## [Problem to work on]
Filter these entries, keeping only lines that hold the word "photo".

Source records
Content starts
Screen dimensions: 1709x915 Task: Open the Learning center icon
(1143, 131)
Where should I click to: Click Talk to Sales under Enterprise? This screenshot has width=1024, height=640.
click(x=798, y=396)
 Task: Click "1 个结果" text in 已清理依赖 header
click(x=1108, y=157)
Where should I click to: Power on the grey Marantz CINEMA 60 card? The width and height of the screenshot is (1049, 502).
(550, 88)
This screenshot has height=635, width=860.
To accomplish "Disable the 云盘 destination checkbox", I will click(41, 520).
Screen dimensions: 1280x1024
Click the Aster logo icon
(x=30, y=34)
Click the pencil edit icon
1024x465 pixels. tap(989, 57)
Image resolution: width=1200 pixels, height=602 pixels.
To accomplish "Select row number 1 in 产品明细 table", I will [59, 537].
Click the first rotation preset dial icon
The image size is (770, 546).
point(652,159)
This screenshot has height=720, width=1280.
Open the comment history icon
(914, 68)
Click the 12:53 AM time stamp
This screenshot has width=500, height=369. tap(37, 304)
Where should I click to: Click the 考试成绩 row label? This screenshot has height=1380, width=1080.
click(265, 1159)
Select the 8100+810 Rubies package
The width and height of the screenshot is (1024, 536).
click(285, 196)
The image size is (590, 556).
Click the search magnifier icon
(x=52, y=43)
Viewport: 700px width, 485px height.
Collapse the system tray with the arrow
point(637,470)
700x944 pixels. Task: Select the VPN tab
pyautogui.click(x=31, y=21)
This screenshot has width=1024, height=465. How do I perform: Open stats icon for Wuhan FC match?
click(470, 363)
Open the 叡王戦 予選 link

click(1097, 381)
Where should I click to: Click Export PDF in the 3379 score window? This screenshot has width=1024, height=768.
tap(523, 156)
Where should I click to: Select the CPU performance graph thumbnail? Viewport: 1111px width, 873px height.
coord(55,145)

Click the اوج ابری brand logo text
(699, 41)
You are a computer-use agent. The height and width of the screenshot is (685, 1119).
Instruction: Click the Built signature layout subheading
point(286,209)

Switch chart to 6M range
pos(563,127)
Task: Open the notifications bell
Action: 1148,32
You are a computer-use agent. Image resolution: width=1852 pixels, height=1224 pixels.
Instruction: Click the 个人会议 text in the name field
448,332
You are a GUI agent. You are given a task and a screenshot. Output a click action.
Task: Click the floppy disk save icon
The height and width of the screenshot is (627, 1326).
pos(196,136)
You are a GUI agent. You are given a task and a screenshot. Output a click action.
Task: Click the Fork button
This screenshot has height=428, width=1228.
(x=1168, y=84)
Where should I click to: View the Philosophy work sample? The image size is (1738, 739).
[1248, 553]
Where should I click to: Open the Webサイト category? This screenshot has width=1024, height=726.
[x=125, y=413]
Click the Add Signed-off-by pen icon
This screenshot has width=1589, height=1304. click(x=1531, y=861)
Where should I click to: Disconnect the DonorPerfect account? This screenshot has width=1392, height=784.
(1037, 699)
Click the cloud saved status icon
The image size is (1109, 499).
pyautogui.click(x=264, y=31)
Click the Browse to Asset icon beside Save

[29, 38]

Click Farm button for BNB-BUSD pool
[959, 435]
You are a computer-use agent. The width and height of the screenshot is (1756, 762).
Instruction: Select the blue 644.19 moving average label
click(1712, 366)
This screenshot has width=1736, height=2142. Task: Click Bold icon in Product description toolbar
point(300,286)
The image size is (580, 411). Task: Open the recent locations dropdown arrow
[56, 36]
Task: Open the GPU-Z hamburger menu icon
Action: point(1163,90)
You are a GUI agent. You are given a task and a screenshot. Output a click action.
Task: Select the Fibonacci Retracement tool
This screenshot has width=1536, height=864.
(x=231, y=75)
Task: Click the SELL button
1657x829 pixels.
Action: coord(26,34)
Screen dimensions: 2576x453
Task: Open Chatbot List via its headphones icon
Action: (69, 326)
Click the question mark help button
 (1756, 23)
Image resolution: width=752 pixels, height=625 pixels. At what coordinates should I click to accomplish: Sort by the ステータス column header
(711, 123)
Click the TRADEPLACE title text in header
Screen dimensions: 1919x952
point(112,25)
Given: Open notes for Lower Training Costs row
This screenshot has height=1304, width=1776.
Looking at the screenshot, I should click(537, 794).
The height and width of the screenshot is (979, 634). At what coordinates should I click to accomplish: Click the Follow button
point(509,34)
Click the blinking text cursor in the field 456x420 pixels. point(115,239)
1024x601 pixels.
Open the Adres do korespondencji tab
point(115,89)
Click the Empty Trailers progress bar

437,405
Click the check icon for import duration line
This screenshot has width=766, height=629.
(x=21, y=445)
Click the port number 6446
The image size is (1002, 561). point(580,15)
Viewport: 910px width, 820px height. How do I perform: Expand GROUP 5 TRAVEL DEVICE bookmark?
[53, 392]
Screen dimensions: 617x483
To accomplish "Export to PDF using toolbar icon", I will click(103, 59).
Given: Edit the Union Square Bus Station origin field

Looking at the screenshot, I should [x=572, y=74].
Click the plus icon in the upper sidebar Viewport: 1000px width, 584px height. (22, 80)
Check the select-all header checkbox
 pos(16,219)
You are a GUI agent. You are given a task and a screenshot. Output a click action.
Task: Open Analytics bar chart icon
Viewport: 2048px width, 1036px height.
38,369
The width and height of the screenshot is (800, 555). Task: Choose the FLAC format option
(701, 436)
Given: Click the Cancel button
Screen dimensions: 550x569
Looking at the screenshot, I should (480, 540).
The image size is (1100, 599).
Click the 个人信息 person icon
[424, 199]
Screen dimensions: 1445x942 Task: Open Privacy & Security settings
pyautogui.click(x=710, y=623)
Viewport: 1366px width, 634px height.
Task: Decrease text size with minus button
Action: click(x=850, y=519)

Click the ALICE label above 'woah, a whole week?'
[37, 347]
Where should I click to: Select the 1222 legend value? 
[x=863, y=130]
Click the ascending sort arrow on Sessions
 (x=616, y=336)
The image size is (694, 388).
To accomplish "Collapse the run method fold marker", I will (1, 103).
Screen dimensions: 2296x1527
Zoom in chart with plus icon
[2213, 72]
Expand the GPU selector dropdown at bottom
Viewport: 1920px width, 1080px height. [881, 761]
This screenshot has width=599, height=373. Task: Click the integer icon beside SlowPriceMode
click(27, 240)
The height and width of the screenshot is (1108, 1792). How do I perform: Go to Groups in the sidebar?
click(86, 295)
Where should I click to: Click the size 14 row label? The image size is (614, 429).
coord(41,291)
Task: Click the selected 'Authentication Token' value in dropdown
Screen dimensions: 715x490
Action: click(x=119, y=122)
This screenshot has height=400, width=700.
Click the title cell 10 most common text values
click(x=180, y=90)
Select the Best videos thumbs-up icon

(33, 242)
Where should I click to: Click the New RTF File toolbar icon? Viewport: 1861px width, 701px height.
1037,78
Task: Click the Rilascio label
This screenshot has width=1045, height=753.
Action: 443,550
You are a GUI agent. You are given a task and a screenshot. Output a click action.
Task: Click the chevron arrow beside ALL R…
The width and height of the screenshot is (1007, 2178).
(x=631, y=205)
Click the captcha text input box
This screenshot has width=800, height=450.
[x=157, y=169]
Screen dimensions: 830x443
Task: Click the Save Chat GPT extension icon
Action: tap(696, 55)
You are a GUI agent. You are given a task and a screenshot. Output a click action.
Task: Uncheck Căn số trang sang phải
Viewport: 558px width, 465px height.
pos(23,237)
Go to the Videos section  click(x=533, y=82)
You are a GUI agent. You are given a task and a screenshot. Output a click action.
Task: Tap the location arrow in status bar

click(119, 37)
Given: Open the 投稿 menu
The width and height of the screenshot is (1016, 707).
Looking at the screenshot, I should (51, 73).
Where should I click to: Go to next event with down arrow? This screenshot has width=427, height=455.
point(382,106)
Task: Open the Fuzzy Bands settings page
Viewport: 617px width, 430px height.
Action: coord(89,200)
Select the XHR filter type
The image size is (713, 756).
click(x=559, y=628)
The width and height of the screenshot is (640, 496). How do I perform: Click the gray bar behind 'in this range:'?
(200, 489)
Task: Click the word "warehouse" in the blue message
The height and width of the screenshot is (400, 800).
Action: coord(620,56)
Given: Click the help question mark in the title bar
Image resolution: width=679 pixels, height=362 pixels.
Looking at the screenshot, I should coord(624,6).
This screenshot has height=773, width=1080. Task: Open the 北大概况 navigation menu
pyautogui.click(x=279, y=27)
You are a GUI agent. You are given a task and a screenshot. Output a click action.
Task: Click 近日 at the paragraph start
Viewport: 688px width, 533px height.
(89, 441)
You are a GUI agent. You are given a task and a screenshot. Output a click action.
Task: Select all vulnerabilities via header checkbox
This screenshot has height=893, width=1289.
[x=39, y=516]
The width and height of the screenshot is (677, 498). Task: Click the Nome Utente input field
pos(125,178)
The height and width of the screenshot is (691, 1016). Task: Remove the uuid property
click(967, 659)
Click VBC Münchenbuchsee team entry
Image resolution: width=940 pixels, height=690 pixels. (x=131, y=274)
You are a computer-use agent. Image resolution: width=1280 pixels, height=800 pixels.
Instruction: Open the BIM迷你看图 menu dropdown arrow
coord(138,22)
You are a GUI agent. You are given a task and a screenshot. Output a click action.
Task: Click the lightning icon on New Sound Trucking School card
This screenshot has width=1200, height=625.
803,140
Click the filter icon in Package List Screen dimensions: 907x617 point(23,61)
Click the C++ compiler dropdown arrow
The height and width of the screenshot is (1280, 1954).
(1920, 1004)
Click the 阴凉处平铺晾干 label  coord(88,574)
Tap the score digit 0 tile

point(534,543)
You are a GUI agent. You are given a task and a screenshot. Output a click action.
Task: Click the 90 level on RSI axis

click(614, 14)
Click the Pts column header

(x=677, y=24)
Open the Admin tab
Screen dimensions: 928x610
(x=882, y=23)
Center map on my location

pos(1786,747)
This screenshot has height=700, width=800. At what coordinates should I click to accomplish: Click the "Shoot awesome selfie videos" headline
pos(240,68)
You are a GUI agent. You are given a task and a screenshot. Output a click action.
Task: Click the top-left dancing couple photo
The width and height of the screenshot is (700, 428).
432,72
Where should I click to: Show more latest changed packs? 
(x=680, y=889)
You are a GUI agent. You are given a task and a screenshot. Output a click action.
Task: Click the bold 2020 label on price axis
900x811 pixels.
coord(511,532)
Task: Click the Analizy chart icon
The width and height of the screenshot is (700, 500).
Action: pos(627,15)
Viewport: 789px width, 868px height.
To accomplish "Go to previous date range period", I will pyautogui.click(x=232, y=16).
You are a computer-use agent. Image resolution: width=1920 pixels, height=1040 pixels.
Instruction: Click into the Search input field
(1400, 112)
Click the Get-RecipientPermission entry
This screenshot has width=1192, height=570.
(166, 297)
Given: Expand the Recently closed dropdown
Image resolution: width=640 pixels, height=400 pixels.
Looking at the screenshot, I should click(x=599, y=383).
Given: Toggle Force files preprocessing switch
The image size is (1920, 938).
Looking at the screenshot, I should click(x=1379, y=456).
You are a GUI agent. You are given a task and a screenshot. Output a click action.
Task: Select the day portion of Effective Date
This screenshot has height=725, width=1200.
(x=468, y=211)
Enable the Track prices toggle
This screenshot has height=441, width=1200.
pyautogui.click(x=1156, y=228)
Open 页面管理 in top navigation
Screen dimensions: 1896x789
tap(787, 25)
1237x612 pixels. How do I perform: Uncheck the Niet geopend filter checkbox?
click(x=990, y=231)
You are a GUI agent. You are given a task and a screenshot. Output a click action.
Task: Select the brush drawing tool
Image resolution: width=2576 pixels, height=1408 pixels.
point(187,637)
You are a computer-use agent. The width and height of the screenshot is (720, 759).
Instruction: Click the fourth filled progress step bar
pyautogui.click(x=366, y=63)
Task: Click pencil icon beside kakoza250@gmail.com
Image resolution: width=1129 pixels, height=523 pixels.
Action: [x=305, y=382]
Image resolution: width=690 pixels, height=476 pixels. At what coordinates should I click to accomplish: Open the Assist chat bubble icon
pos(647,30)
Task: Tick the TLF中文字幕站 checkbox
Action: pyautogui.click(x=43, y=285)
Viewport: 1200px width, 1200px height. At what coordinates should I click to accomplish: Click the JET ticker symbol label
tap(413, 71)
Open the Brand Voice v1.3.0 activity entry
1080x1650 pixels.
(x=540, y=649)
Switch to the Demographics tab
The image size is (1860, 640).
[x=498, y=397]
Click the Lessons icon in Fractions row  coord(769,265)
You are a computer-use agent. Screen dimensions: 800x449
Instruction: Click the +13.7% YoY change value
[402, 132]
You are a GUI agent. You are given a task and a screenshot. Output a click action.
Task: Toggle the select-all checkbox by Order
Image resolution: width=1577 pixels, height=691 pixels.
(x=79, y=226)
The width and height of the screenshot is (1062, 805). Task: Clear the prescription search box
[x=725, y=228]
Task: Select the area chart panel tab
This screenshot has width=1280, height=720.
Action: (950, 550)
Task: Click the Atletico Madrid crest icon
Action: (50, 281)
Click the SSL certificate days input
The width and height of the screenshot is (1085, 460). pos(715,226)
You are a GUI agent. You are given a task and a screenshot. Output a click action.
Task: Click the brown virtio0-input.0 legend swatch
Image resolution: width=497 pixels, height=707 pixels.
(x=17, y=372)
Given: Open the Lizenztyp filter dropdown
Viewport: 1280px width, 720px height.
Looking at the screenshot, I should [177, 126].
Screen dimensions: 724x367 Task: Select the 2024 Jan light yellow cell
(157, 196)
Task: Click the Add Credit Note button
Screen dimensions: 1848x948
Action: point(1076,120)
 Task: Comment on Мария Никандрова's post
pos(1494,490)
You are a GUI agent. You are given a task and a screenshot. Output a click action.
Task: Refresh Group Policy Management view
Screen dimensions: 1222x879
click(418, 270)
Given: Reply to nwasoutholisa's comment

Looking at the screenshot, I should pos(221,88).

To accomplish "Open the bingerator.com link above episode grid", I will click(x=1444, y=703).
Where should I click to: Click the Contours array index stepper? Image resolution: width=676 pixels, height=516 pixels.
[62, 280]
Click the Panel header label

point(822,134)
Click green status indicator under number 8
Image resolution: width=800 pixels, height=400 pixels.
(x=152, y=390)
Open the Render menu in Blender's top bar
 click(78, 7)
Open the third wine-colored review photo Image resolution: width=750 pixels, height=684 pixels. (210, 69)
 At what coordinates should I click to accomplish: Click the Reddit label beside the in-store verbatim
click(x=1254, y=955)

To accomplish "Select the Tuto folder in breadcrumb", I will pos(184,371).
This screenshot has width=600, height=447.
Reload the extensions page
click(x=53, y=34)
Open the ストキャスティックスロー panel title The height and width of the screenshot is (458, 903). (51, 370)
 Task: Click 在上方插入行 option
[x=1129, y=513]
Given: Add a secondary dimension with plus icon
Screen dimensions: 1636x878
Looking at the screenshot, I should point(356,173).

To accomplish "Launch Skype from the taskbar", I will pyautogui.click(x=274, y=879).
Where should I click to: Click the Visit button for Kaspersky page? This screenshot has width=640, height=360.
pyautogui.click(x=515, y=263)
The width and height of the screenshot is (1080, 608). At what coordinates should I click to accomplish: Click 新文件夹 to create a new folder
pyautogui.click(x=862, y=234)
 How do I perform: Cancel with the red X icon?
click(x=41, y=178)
Content ends
## [Task output]
Task: Click the top-left dancing couple photo
Open the third wine-colored review photo Image resolution: width=750 pixels, height=684 pixels. (210, 69)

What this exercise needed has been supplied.